It’s the ultimate breakfast -- DONUTS.
But is ultimate always good? Is all that glitters always gold?
When I was a kid, my family bought donuts every now and then. My dad made sure of that. I remember his favorite -- Bavarian cream. Subsequently, Bavarian cream was my favorite, too.
Even when I got older (11 years old), when my friends and I spent the night in our fort during the summer, we’d wake up in the morning and get donuts. I always got the Bavarian cream. Yum.
My wife doesn’t like donuts, which means for the past 11 years since we’ve been married, I haven’t had a single donut. Last Sunday morning, however, around 10 a.m., my wife, 8-year-old son and I passed a donut shop. A giant poster in the window advertising Bavarian cream-filled donuts called for me.
“What are we gonna do for breakfast?” I asked my wife.
“We’re not having donuts,” she said, totally aware of what was going on in my mind.
“I know,” I said. “But they’re so good.”
“But they’re so bad,” she replied.
We got stuck at a red light, and that donut advertisement taunted me.
“What’re donuts?” the 8-year-old asked. Poor kid had no idea.
“We don’t really have any breakfast food at home,” I said to my wife. “And if we go shopping right now, we might as well just skip breakfast and do lunch.”
Her look said it all. I didn’t know I had it in me to so shamelessly manipulate her like that.
To the donut shop we went. My wife sat in the car.
“Just get six donuts,” she said on our way out. “We don’t need any leftovers.”
The lady in the donut shop told my son and me that we could get a super baker’s dozen (14 donuts) for the price of six donuts.
“But Mommy told us to only get six,” the kid reminded me.
Six wasn’t going to work. I needed at least four glazed donuts for myself. It’s funny -- no one wants to admit that glazed donuts are actually the best. They always say they’re too plain. I used to claim that the Bavarian cream ruled the dozen, but I’d always grab a glazed first. And I’d always wrap up the “meal” with a glazed. I could no longer deny the power that that particular donut had over me.
“We’ll do the 14,” I told Donut Lady. “And we’ll start with six glazed.” Then I looked to my son -- “How many glazed ones do you want?”
Breakfast is the most important meal of the day. It sets the tone for the 24 hours to follow. When my son and I picked our super baker’s dozen, I knew it was going to be a great day. For insurance, I ordered a somewhat healthy breakfast sandwich for my wife. And some fruit.

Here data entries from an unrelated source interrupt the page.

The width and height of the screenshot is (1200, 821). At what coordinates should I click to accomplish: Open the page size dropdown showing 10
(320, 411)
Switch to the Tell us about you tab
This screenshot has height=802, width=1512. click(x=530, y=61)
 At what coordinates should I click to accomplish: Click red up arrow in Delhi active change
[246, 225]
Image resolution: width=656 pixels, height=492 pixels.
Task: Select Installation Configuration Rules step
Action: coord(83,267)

That’d score me points.
After I paid, my son saw a glazed twist that was hiding in the back of the display case. He said the glazed twist was going to be his favorite donut once he tried it.
“It’s too late now,” I said. “It’s not like we can switch ‘em.”
Donut Lady threw in two glazed twists for the kid -- free of charge.
We left the store with the breakfast sandwich, the fruit and one big box of donuts.
“What happened to ‘only six donuts’?” Mommy asked. She was actually upset, even though we got the six donuts like she requested . . . and 10 more.
The entire morning was ruined. And it would most likely set the tone for the 24 hours to follow.
When we got home, my wife ate her breakfast sandwich and fruit. My son and I didn’t touch our breakfast. I felt bad. I knew my wife didn’t want to be tempted by all that sugary goodness.
When she was finished, I opened that big box. But, seeing the donuts, I couldn’t eat a single one. The guilt hung over my head. Then Mommy caught a glimpse of a rainbow-sprinkled donut.
“Can I have that one?” she asked.
That gave my son and me the okay to tear that box to shreds.
Finally, after all these years, I had the donut feast I’d so been wanting.
Four minutes and about 26 seconds later, after polishing off the last of the 16 donuts, I never wanted another donut again.